§ **INSTRUCTIONS TO FOLLOW**
Without including any pictures, write out the listing below exactly.

** Opening THE DATA block **

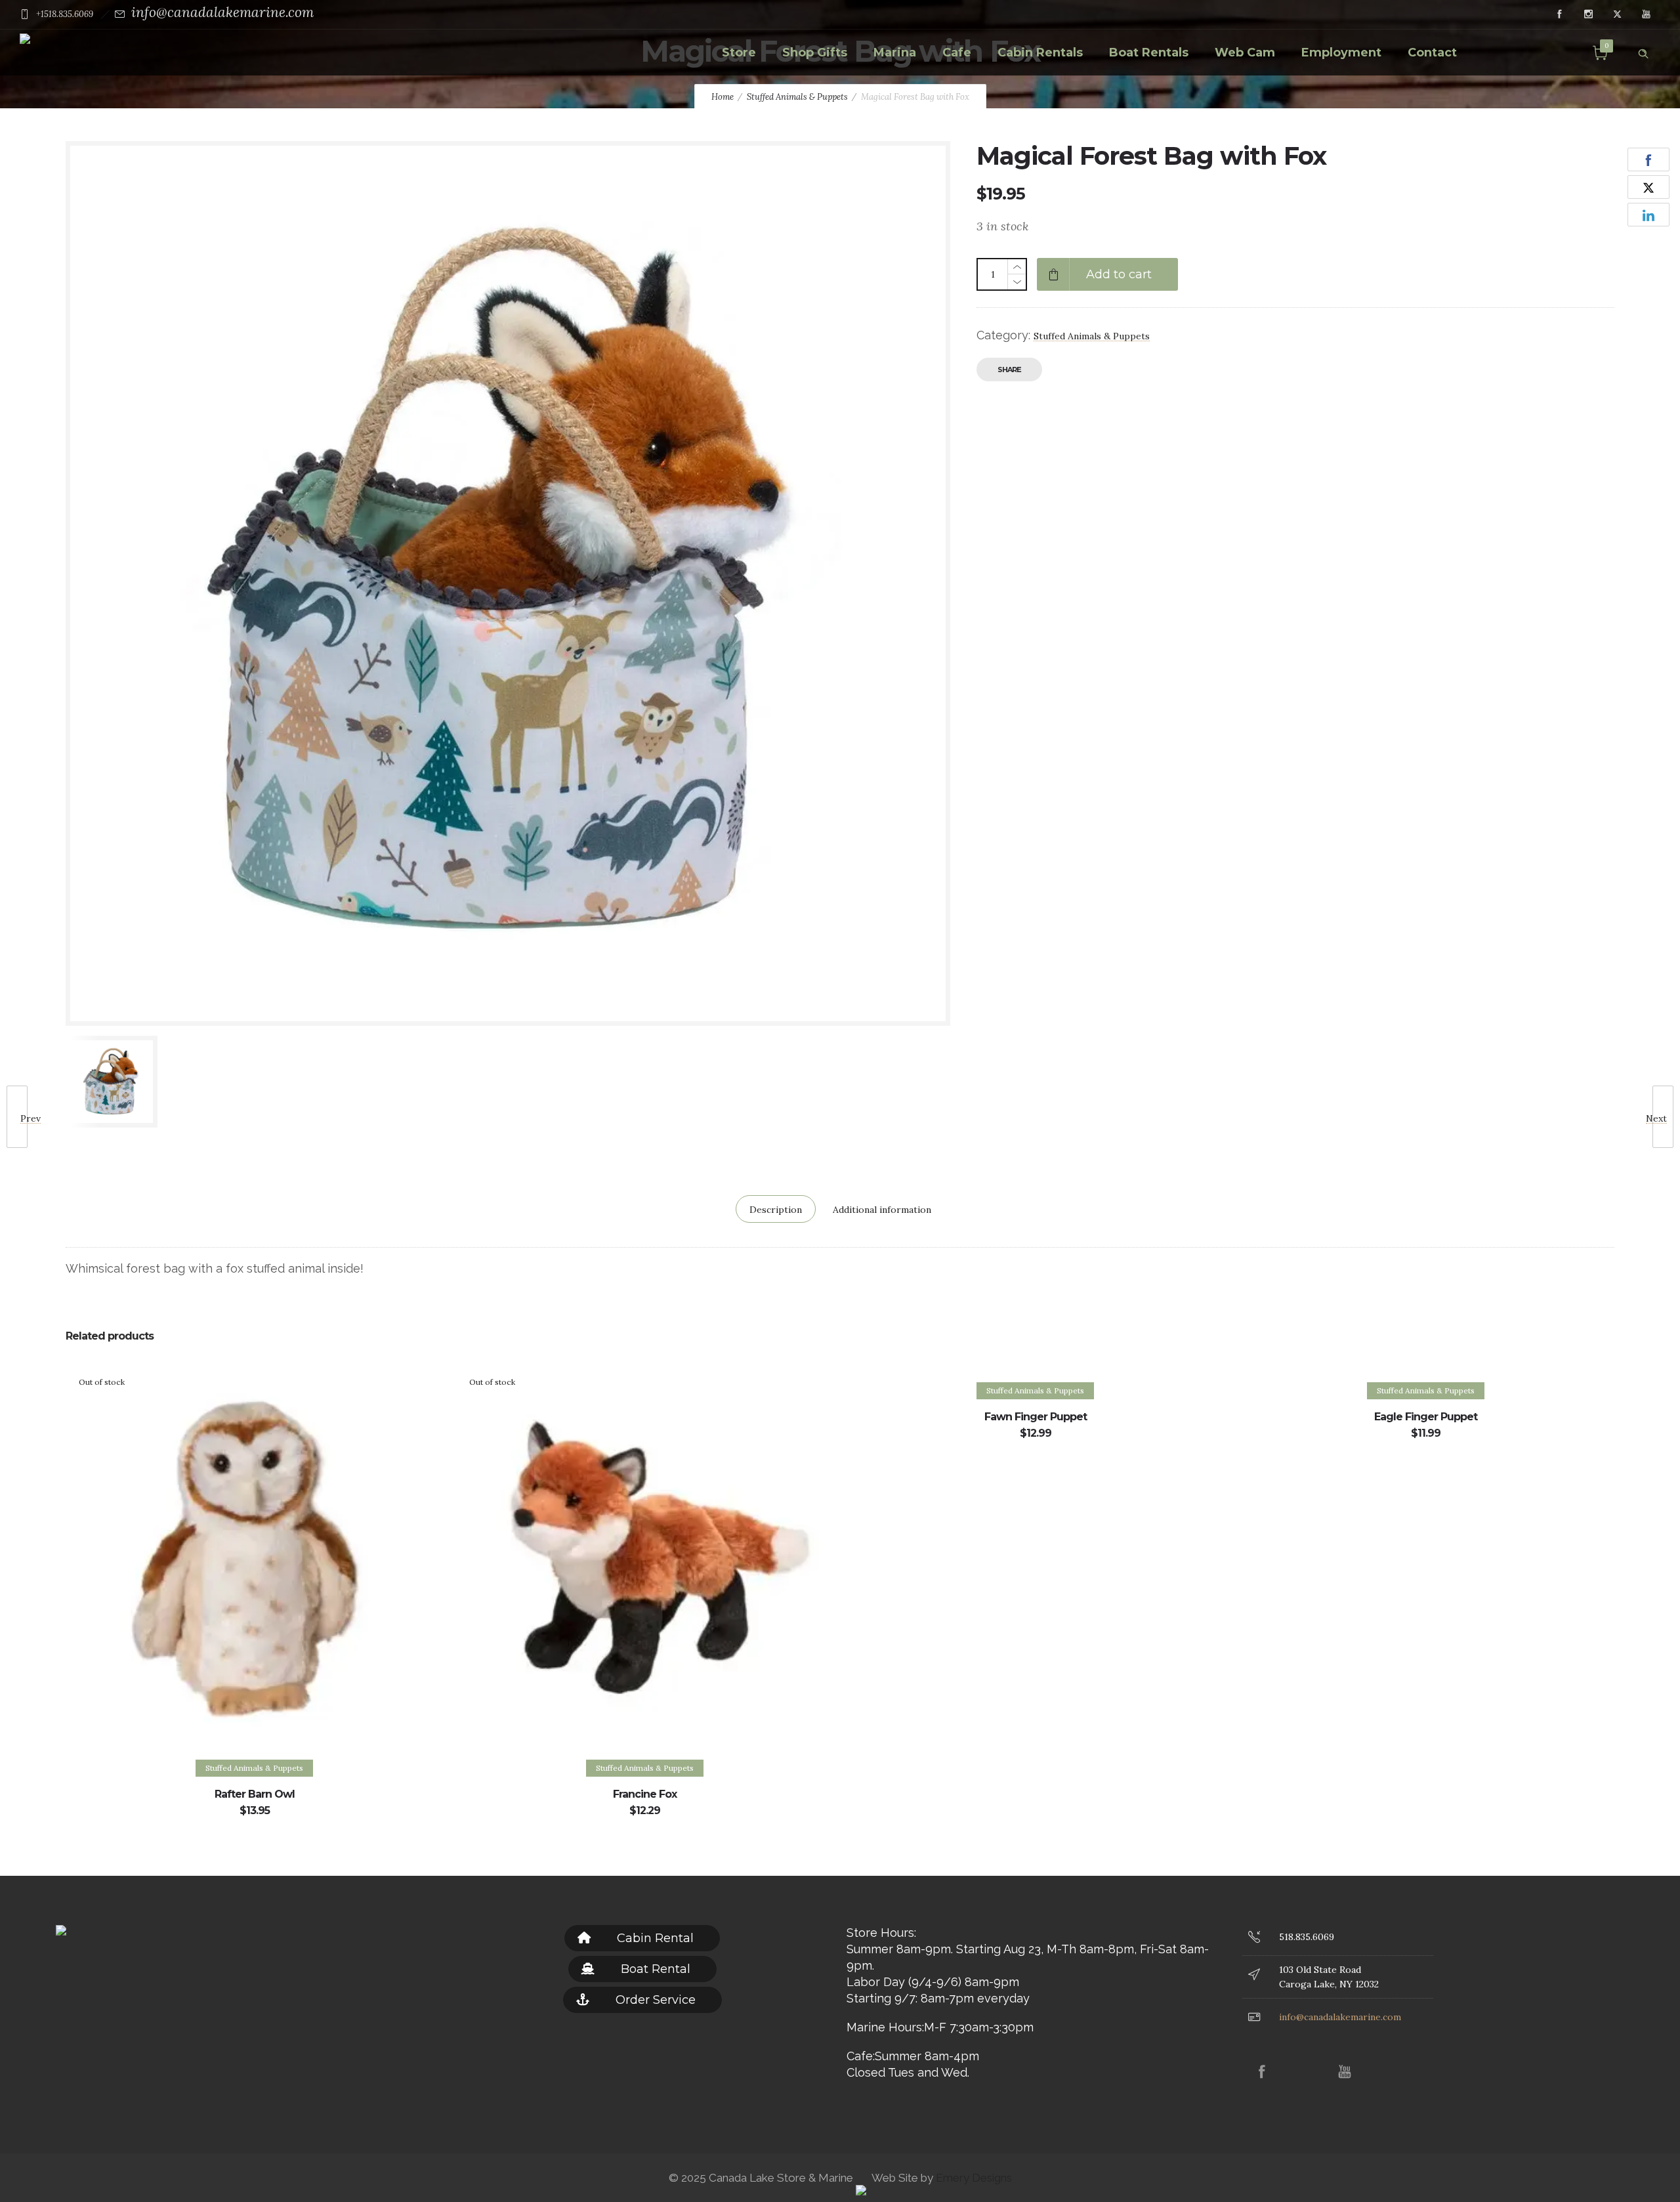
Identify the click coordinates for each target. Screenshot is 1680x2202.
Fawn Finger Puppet (1035, 1416)
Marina (894, 52)
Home (722, 96)
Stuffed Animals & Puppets (797, 96)
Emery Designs (972, 2177)
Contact (1432, 52)
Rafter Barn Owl (255, 1794)
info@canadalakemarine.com (222, 12)
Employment (1341, 52)
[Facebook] (1559, 14)
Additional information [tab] (882, 1210)
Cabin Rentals (1040, 52)
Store (739, 52)
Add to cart (1119, 274)
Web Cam (1245, 52)
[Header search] (1643, 51)
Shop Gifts (814, 52)
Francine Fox (645, 1794)
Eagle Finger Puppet (1425, 1416)
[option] (171, 1082)
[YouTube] (1645, 14)
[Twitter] (1617, 14)
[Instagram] (1588, 14)
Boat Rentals (1148, 52)
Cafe (956, 52)
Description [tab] (775, 1210)
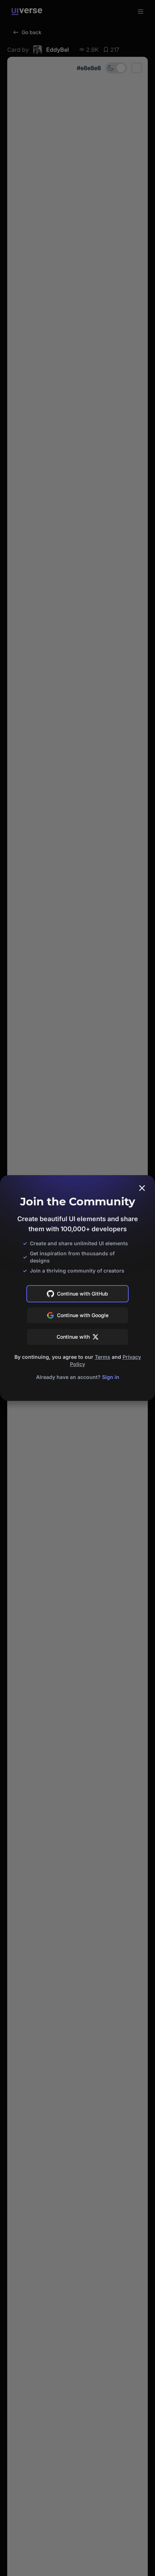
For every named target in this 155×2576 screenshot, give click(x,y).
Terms (102, 1357)
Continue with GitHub (82, 1294)
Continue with (73, 1337)
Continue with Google (82, 1315)
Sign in (110, 1377)
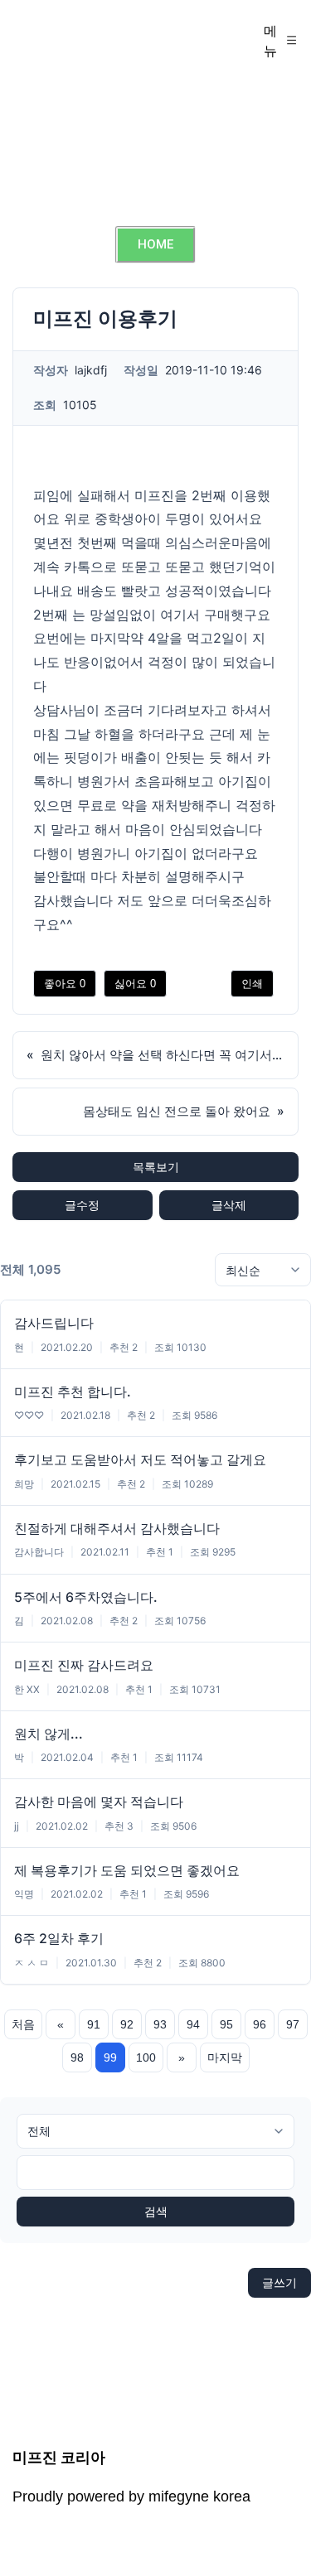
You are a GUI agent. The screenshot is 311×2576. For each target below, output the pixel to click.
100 (146, 2057)
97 (292, 2024)
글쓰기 (279, 2282)
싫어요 (135, 983)
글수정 (82, 1205)
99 (110, 2057)
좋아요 (64, 983)
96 (259, 2024)
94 (193, 2024)
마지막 (224, 2057)
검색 (156, 2211)
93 (160, 2024)
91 (93, 2024)
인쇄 (252, 983)
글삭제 (228, 1205)
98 (77, 2057)
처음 (23, 2024)
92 (127, 2024)
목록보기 (156, 1167)
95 (226, 2024)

** Closing THE DATA block **

§ **ANSWER SPACE**
Identify the click coordinates for each target. Screenshot is 1680x2202.
Fawn Finger Puppet (1035, 1416)
Marina (894, 52)
Home (722, 96)
Stuffed Animals & Puppets (797, 96)
Emery Designs (972, 2177)
Contact (1432, 52)
Rafter Barn Owl (255, 1794)
info@canadalakemarine.com (222, 12)
Employment (1341, 52)
[Facebook] (1559, 14)
Additional information [tab] (882, 1210)
Cabin Rentals (1040, 52)
Store (739, 52)
Add to cart (1119, 274)
Web Cam (1245, 52)
[Header search] (1643, 51)
Shop Gifts (814, 52)
Francine Fox (645, 1794)
Eagle Finger Puppet (1425, 1416)
[option] (171, 1082)
[YouTube] (1645, 14)
[Twitter] (1617, 14)
[Instagram] (1588, 14)
Boat Rentals (1148, 52)
Cafe (956, 52)
Description [tab] (775, 1210)
For every named target in this 155×2576 screenshot, give click(x,y).
Terms (102, 1357)
Continue with GitHub (82, 1294)
Continue with (73, 1337)
Continue with Google (82, 1315)
Sign in (110, 1377)
You are a GUI agent. The screenshot is 311×2576. For each target below, output the pixel to click.
100 (146, 2057)
97 (292, 2024)
글쓰기 (279, 2282)
싫어요 (135, 983)
글수정 (82, 1205)
99 (110, 2057)
좋아요 (64, 983)
96 (259, 2024)
94 (193, 2024)
마지막 (224, 2057)
검색 (156, 2211)
93 (160, 2024)
91 (93, 2024)
인쇄 (252, 983)
글삭제 (228, 1205)
98 (77, 2057)
처음 (23, 2024)
92 (127, 2024)
목록보기 (156, 1167)
95 (226, 2024)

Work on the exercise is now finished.